Your goal: Starting with the first line and ending with the last, copy the entries word for word.

Start of Supplied data

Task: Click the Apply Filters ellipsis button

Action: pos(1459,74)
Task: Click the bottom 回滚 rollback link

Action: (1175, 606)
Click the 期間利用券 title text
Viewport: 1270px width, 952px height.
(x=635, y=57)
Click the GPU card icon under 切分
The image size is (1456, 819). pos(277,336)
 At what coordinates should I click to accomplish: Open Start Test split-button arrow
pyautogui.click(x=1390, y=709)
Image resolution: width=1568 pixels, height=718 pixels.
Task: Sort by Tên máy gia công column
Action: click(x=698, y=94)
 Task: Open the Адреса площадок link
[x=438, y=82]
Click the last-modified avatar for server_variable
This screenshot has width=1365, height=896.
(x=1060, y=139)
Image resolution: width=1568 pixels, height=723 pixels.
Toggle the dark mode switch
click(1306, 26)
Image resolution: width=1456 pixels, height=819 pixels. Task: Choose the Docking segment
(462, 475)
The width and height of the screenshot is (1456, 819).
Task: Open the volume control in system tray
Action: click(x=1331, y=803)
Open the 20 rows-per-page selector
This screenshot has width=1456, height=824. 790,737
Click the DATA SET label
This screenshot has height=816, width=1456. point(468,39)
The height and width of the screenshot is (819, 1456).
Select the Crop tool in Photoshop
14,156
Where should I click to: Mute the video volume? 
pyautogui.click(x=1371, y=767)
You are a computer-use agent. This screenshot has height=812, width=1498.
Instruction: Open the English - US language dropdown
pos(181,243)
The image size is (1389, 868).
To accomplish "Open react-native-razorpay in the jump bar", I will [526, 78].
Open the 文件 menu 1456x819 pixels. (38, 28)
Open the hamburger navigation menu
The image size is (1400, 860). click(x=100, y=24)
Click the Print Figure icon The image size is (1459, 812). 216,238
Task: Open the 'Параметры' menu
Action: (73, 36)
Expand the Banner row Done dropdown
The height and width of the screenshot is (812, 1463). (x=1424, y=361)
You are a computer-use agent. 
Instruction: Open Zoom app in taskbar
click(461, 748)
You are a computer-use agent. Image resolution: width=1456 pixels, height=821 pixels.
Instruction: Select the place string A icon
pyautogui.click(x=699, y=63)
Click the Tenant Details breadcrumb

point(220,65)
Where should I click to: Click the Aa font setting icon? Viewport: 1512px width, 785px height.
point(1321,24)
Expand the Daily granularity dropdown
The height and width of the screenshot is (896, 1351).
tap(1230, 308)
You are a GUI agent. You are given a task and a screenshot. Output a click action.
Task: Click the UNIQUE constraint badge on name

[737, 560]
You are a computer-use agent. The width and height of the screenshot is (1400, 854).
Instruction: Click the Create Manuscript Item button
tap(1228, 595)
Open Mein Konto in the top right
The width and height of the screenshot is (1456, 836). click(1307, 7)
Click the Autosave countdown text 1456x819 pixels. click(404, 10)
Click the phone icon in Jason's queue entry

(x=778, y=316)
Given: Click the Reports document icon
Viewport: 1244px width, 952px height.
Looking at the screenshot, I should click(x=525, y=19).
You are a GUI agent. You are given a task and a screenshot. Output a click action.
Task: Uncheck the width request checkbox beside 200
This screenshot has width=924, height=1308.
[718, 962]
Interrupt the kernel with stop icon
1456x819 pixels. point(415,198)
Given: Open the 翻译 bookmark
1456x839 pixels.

End of Supplied data

Written reply:
Task: Click the Apply Filters ellipsis button

Action: pos(1459,74)
Task: Click the bottom 回滚 rollback link

Action: (1175, 606)
Click the 期間利用券 title text
Viewport: 1270px width, 952px height.
(x=635, y=57)
Click the GPU card icon under 切分
The image size is (1456, 819). pos(277,336)
 At what coordinates should I click to accomplish: Open Start Test split-button arrow
pyautogui.click(x=1390, y=709)
Image resolution: width=1568 pixels, height=718 pixels.
Task: Sort by Tên máy gia công column
Action: click(x=698, y=94)
 Task: Open the Адреса площадок link
[x=438, y=82]
Click the last-modified avatar for server_variable
This screenshot has width=1365, height=896.
(x=1060, y=139)
Image resolution: width=1568 pixels, height=723 pixels.
Toggle the dark mode switch
click(1306, 26)
Image resolution: width=1456 pixels, height=819 pixels. Task: Choose the Docking segment
(462, 475)
The width and height of the screenshot is (1456, 819).
Task: Open the volume control in system tray
Action: click(x=1331, y=803)
Open the 20 rows-per-page selector
This screenshot has width=1456, height=824. 790,737
Click the DATA SET label
This screenshot has height=816, width=1456. point(468,39)
The height and width of the screenshot is (819, 1456).
Select the Crop tool in Photoshop
14,156
Where should I click to: Mute the video volume? 
pyautogui.click(x=1371, y=767)
You are a computer-use agent. This screenshot has height=812, width=1498.
Instruction: Open the English - US language dropdown
pos(181,243)
The image size is (1389, 868).
To accomplish "Open react-native-razorpay in the jump bar", I will [526, 78].
Open the 文件 menu 1456x819 pixels. (38, 28)
Open the hamburger navigation menu
The image size is (1400, 860). click(x=100, y=24)
Click the Print Figure icon The image size is (1459, 812). 216,238
Task: Open the 'Параметры' menu
Action: (73, 36)
Expand the Banner row Done dropdown
The height and width of the screenshot is (812, 1463). (x=1424, y=361)
You are a computer-use agent. 
Instruction: Open Zoom app in taskbar
click(461, 748)
You are a computer-use agent. Image resolution: width=1456 pixels, height=821 pixels.
Instruction: Select the place string A icon
pyautogui.click(x=699, y=63)
Click the Tenant Details breadcrumb

point(220,65)
Where should I click to: Click the Aa font setting icon? Viewport: 1512px width, 785px height.
point(1321,24)
Expand the Daily granularity dropdown
The height and width of the screenshot is (896, 1351).
tap(1230, 308)
You are a GUI agent. You are given a task and a screenshot. Output a click action.
Task: Click the UNIQUE constraint badge on name

[737, 560]
You are a computer-use agent. The width and height of the screenshot is (1400, 854).
Instruction: Click the Create Manuscript Item button
tap(1228, 595)
Open Mein Konto in the top right
The width and height of the screenshot is (1456, 836). click(1307, 7)
Click the Autosave countdown text 1456x819 pixels. click(404, 10)
Click the phone icon in Jason's queue entry

(x=778, y=316)
Given: Click the Reports document icon
Viewport: 1244px width, 952px height.
Looking at the screenshot, I should click(x=525, y=19).
You are a GUI agent. You are given a task and a screenshot. Output a click action.
Task: Uncheck the width request checkbox beside 200
This screenshot has width=924, height=1308.
[718, 962]
Interrupt the kernel with stop icon
1456x819 pixels. point(415,198)
Given: Open the 翻译 bookmark
1456x839 pixels.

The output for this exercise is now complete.